Pointing data for text and elements:
......

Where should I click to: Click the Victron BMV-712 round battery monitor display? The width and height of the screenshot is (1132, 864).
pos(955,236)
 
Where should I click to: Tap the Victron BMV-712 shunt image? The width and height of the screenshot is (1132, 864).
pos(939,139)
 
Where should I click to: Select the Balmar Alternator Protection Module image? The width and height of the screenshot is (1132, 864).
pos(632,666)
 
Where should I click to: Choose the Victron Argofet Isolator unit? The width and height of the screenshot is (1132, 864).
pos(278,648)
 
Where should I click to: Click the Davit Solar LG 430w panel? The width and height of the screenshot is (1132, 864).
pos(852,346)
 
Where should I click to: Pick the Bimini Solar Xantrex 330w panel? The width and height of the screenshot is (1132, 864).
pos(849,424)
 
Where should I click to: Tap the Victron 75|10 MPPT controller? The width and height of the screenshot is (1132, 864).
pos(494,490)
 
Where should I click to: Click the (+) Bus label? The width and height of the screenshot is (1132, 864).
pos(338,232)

......

Can you rewrite all of the data above line for line, raising each coordinate in the answers by 27 and keeping every other number unchanged?

SOLVED PROBLEM:
Where should I click to: Click the Victron BMV-712 round battery monitor display? The width and height of the screenshot is (1132, 864).
pos(982,263)
 
Where should I click to: Tap the Victron BMV-712 shunt image? The width and height of the screenshot is (1132, 864).
pos(966,166)
 
Where should I click to: Select the Balmar Alternator Protection Module image? The width and height of the screenshot is (1132, 864).
pos(659,693)
 
Where should I click to: Choose the Victron Argofet Isolator unit? The width and height of the screenshot is (1132, 864).
pos(305,675)
 
Where should I click to: Click the Davit Solar LG 430w panel? The width and height of the screenshot is (1132, 864).
pos(879,373)
 
Where should I click to: Pick the Bimini Solar Xantrex 330w panel? The width and height of the screenshot is (1132, 864).
pos(876,451)
 
Where should I click to: Tap the Victron 75|10 MPPT controller? The width and height of the screenshot is (1132, 864).
pos(521,517)
 
Where should I click to: Click the (+) Bus label? The width and height of the screenshot is (1132, 864).
pos(365,259)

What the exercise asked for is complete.